Was this ever contemplated?
 
The issue is that you would need someone in the second car to check fares so it defeats the purpose of running two at a time.

They did this in Budapest for many years. They would have fare inspectors hope on at random locations to check that people paid.

Nobody knew where they would get on and so everyone paid. They also did not care if you were homeless and would toss you on your ass if not paying a fare.
 
^ FFS, I was talking about the possibility of having a rear door, like the Flexities have, Tatras have, and certain PCCs in the States had. I remember PCCs with three sets of fold-out doors at the rear (Chicago/Boston?)

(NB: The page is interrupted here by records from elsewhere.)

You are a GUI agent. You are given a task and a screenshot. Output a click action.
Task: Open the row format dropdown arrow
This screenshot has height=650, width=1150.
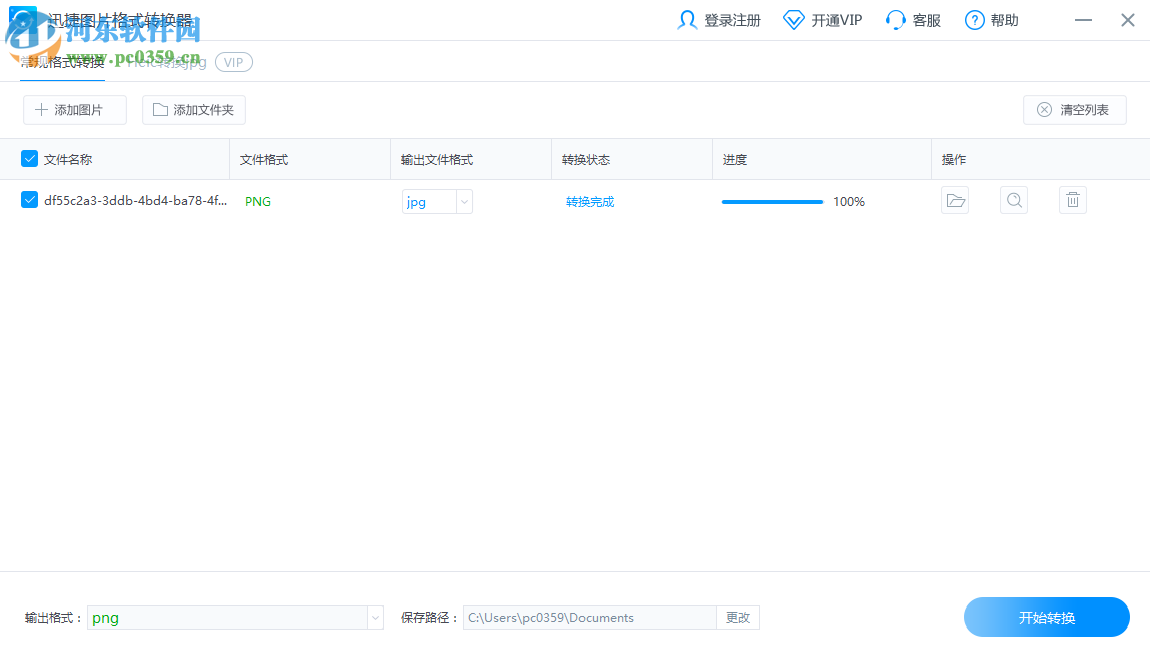click(463, 201)
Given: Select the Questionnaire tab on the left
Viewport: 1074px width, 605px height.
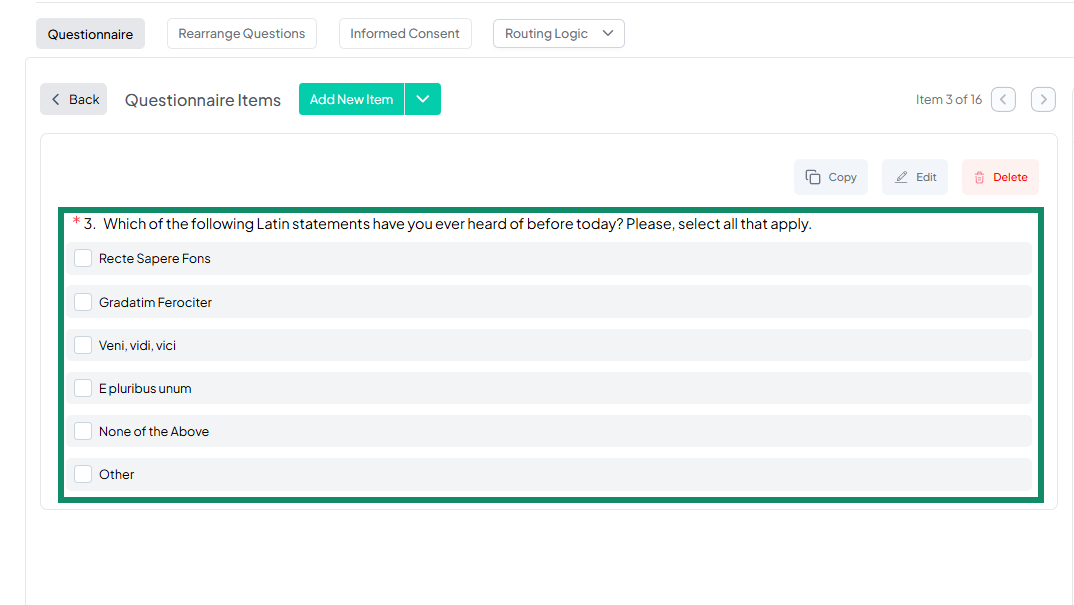Looking at the screenshot, I should tap(90, 33).
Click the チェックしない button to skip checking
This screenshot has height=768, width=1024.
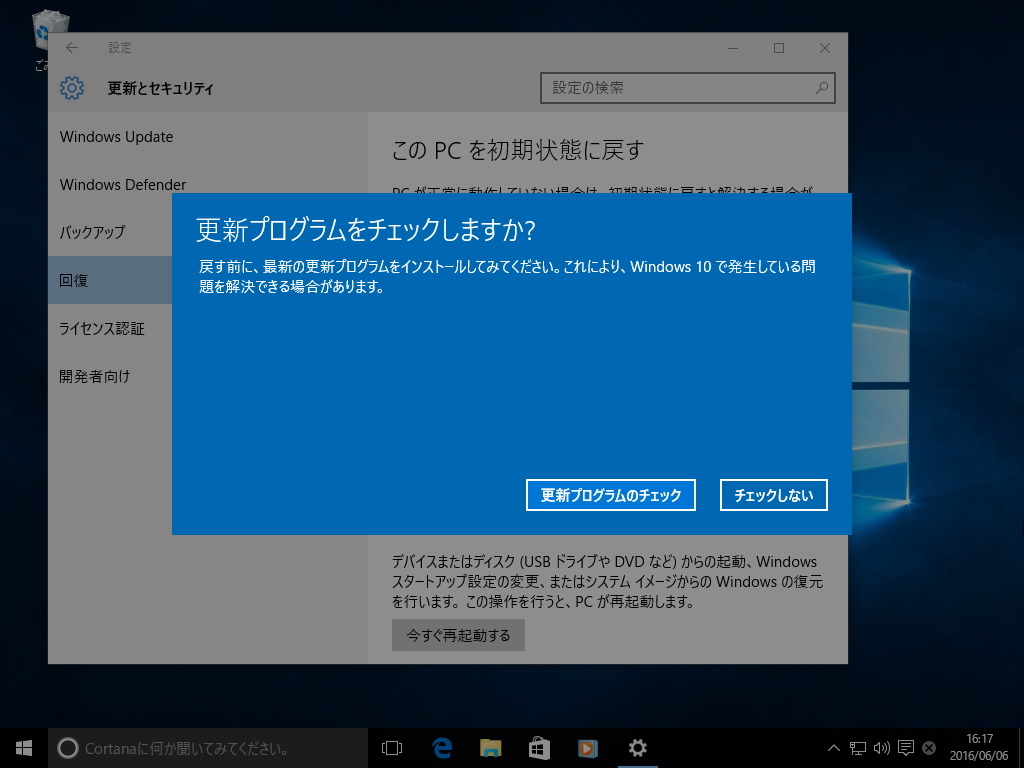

The issue is that you would need someone in the second car to check fares so it defeats the purpose of running two at a time.
Yeah, we didn't used to have fare inspection on streetcars, certainly not it the 1980s when this was shot.

If you want to go that route, someone on this forum once said the ticket checkers sitting in the trailing car on Boston's Green Line are about the unhappiest people around.

Then there's the Stockholm Tvärbanan where the conductor at stations would run between the double sets.

Not to mention this is before the CLRVs were castrated by having their couplers removed, and having skirts installed.

They did this in Budapest for many years. They would have fare inspectors hope on at random locations to check that people paid.

Nobody knew where they would get on and so everyone paid. They also did not care if you were homeless and would toss you on your ass if not paying a fare.
I don't want to get into what plainclothes fare inspectors do for the Helsinki tram network.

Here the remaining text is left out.